Arson incident at Syrian consulate ignored by media
Every now and then, Syria jumps into the headlines, and our consciousness. Even then, it's easy to forget the big picture: that the United States government and its allies are waging, through surrogates, a war designed to overthrow an existing government.
One of the reasons we forget is that the news media does such a terrible job of providing context. Here are a few contextual aspects we've collected over the past few weeks:
Who Caused the Crime?
The New York Times reported that Syria is descending into lawlessness, that ordinary crime has the population terrified:
"The consequences of the war here have become familiar: neighborhoods shelled, civilians killed and refugees departed. But in the background, many Syrians describe something else that has them cowering with fear: a wave of lawlessness not unlike the crime wave Iraq experienced during the conflict there.
"From Dara'a, near the Jordanian border, to Homs, Damascus and here in Syria's commercial capital -- the fighting has essentially collapsed much of the civilian state. Even in neighborhoods where skirmishes are rare, residents say thieves prey on the weak, and police stations no longer function because the officers have fled."
But who is responsible for this descent into chaos? We are. Our taxes and our government fuel the revolt in Syria, and so, whether or not we might feel the revolt itself worthy of support, we ought to at least acknowledge that the crime wave and attendant terror did not just happen, nor was it caused by the Assad regime.
Getting in and Getting the Story
For the longest time, we heard only stories interpreted by one side in this conflict. The reason, we were told, was because Western news organizations could not get their own reporters on the ground. But see this New York Times piece from July 30, reported first-person from Syria's biggest city, Aleppo. Because there is no staffer byline on the story, we may assume that the paper managed to find some competent and trustworthy Syrian to provide coverage. This raises the question of why it took so many months to recruit such personnel.
Recall that terror attack on a busful of Israeli tourists in Bulgaria? Despite a lack of solid evidence, Israel quickly labeled the attack the work of Iran-backed Hezbollah operatives. The attack, and the allegations against Iran and Hezbollah, were covered heavily around the world.
Did you hear about another terror incident? An arson attack completely destroyed two floors of the Syrian consulate in Almaty, Kazakhstan, Syria's only diplomatic mission in that country. That attack has been been little covered -- and journalists have shown no interest in figuring out who might have been behind it. Ironically, the US government's Radio Free Europe did cover it, though the media did not.
To be sure, the two incidents bore little resemblance, and the scale and consequences were not comparable. The Bulgarian attack involved a suicide bomber and resulted in fatalities and the Kazakh one did not. Nonetheless, the contrast in coverage and in assigning blame is striking.

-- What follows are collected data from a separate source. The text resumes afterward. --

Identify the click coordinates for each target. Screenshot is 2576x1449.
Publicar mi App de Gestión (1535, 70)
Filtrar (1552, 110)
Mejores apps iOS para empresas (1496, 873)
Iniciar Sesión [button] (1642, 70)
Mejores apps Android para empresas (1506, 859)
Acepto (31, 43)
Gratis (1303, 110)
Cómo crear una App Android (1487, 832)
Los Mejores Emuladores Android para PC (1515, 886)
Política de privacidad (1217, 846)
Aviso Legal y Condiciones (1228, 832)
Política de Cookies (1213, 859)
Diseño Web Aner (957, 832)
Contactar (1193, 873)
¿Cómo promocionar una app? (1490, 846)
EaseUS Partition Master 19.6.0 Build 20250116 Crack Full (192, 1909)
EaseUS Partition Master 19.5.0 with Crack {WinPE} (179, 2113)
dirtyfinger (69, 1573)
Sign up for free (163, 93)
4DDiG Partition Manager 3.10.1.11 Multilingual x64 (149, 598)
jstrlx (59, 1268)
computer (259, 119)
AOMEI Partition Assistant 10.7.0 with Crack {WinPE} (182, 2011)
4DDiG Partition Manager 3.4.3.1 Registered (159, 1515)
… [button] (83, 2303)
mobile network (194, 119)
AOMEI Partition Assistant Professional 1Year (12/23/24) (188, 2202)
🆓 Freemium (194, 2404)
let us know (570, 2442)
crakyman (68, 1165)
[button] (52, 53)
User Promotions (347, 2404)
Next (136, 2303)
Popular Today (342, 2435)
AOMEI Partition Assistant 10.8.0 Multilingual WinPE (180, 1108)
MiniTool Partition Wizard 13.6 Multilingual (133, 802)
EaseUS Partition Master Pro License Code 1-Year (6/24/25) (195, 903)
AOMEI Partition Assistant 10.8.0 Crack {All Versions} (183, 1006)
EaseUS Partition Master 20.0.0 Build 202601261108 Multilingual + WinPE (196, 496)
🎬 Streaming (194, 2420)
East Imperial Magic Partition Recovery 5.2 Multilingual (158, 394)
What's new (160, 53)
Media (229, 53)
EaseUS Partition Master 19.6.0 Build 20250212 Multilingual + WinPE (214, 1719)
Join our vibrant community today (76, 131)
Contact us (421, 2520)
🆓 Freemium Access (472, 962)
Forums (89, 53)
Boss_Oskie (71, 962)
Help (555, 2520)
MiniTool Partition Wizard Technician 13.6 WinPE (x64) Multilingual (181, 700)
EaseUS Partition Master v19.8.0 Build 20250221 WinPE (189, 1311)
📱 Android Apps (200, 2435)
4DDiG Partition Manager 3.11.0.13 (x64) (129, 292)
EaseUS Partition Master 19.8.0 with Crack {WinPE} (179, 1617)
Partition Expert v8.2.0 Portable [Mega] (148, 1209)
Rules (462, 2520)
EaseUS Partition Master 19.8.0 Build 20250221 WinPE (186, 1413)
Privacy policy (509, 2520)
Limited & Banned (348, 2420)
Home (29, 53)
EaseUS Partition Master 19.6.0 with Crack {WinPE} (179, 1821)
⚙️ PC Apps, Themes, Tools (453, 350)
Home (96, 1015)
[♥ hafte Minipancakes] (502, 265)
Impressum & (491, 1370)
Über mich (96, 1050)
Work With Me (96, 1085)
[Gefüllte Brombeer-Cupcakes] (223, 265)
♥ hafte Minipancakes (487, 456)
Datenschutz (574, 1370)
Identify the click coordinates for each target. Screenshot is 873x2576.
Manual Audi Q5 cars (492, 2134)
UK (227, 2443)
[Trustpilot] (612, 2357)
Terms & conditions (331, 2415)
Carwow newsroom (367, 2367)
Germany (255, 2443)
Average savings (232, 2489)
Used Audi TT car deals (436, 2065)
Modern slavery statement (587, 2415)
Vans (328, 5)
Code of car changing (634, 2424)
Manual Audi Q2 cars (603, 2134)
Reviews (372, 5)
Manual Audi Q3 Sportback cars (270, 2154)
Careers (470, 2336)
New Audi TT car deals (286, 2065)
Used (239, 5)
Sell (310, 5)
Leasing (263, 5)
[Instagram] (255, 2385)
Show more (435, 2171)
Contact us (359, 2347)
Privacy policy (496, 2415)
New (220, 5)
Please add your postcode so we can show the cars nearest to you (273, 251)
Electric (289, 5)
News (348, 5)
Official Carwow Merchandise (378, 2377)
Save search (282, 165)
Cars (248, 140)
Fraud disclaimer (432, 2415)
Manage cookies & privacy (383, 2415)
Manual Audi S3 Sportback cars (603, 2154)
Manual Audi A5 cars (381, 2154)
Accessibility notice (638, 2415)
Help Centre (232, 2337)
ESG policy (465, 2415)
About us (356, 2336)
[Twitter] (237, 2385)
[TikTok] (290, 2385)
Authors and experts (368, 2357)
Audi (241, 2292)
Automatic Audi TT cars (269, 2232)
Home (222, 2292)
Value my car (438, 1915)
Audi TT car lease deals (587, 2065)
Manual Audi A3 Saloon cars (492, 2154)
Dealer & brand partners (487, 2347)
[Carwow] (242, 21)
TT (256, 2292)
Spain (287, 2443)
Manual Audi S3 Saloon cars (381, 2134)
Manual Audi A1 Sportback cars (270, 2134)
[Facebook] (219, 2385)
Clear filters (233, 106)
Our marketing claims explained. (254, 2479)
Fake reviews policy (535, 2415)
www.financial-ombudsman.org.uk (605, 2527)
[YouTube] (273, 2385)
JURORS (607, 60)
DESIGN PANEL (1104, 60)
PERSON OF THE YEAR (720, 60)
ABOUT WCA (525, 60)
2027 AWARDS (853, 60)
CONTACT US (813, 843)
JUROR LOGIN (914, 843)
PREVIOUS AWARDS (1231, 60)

It's interesting the way the Bulgarian attack was instantly connected with Iran--a country whose every doing (and non-doing) is fodder for a massive propaganda campaign designed to justify military action against it. Meanwhile, essentially no one bothered to propose who might have been behind the attack on the Syrian regime's consulate. Try a search on both and you will be astounded by the huge disparity in media interest. You will also be struck by the fact that the Syrian regime, which is under attack from forces sponsored by Saudi Arabia, the West and their allies, nevertheless does not specifically accuse America and its allies of being behind the attack.
Typically, when a broad "coalition" gets behind some proposed war, as with Syria, the motivations vary -- and the risks proliferate. It is of interest to note how the uprising in Syria is providing cover for another uprising -- by the stateless Kurds -- whose homeland sprawls into several countries, principally Syria, Iraq, Iran and Turkey. This is causing grave consternation in Turkey, which has fought a decades-long war with Turkish Kurds seeking to join a greater Kurdistan. Now that the Assad regime has been destabilized, the Turks have an incentive to speed up the effort to oust the Syrian government and get another one in place. The problem for Turkey is that it's just as likely that this will produce more chaos, and more problems with its Kurdish population.